Best Friends?

When I ran across a blurb on this yesterday, I wasn’t sure if it was legit.  But apparently it is, so I’ll weigh in.  There’s a petition afoot to have Sesame Street make Bert & Ernie get married.  The petition states that it can be done in a “tasteful way”.  

It’s tempting to take offense at this, and there are certainly plenty of good reasons for it.  On one level it’s another brazen effort to indoctrinate young children in the arena of sexuality and sexual norms.  Rather interesting, given the show’s overall non-sexual nature (Katy Perry guest appearances not withstanding).  I’m assuming however, that those pushing for this change in the show’s characters are seeking equal representation (there are heterosexual married humans on the show, though I’m pretty certain this is never an emphasis of the show!).  
On another level, it’s a reminder of how hyper-sexualized we are as a culture.  Any relationship between two people can be suspect of being sexual – or must at least hold sexual possibilities (along the lines of the ‘friends with benefits’ theme explored in yet another movie).  Any close relationship between two people regardless of gender is fair game for innuendo and smirking.  Or for being co-opted into a sexual relationship for marketing purposes.  This is what we’re taught in our culture.
It’s sick, until you realize how steeped in this we all are – even those of us who recognize it and fight against it.  I was with some buddies a few nights ago and we were discussing someone we all know who is a very eligible single person – gainfully employed, educated, professional, etc. – who we have not seen in any sort of romantic relationship.  And after a few beers or glasses of wine, there were the inevitable snickerings and musings as to this person’s sexual orientation.  After all, if you’re a normal person (whatever that means), you ought to be married (or at least divorced) by a certain age assuming you don’t have some sort of mitigating circumstances.  If you aren’t, perhaps you’re gay, right?  
No, not right.
The idea that someone could be good, platonic friends with someone else ought to be a basic one.  And at least for Biblical Christians, the idea that someone could choose to remain single without it meaning that they’re in some way gay or sexually confused ought to be a basic one as well.  After all, St. Paul has some firm ideas about the benefits of the single life in the focus and freedom it can afford someone for sharing the Gospel (1Corinthians 7:6-9, 32-35).  The Bible affirms the validity of both married heterosexual relationships as well as the single life.  Yet culturally we’ve been tweaked to assume that anyone who doesn’t marry or publicly date must be gay or have something wrong with them.

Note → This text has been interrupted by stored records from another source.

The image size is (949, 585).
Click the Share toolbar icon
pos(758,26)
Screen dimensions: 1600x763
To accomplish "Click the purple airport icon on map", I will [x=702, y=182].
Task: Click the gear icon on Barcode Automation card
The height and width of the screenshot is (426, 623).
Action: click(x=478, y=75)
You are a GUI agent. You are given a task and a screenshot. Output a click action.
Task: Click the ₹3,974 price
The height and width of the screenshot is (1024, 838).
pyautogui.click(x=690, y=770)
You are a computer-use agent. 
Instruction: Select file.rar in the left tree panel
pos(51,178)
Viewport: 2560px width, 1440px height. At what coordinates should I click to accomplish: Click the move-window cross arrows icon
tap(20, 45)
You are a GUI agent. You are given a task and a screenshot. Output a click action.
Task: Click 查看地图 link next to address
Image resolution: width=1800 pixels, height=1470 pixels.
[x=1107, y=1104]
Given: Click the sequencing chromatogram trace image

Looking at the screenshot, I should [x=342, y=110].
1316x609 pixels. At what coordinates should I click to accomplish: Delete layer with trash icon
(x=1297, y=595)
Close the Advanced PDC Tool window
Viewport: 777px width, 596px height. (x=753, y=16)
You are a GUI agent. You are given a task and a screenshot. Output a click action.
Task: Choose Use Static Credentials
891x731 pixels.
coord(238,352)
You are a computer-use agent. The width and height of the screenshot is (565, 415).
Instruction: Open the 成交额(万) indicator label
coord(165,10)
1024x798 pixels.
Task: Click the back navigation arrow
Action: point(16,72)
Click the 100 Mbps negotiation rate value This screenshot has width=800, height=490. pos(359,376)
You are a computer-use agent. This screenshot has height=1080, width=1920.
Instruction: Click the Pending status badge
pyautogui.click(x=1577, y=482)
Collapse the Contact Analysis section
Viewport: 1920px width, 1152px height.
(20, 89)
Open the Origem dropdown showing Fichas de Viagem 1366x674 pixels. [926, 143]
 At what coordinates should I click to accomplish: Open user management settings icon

A statement from Sesame Street clarifies that Bert and Ernie (who share a bedroom but not a bed) were created to teach children that people who are very different can get along.  At the same time, the pair serves as a powerful example that people can be very close without being sexual, and that people can remain single and good friends without it meaning that they’re sexually involved or attracted to each other.  
Which is a lot for a couple of puppets to convey to 4-year olds.  Maybe more of us should be watching to be reminded of these simple and timeless truths.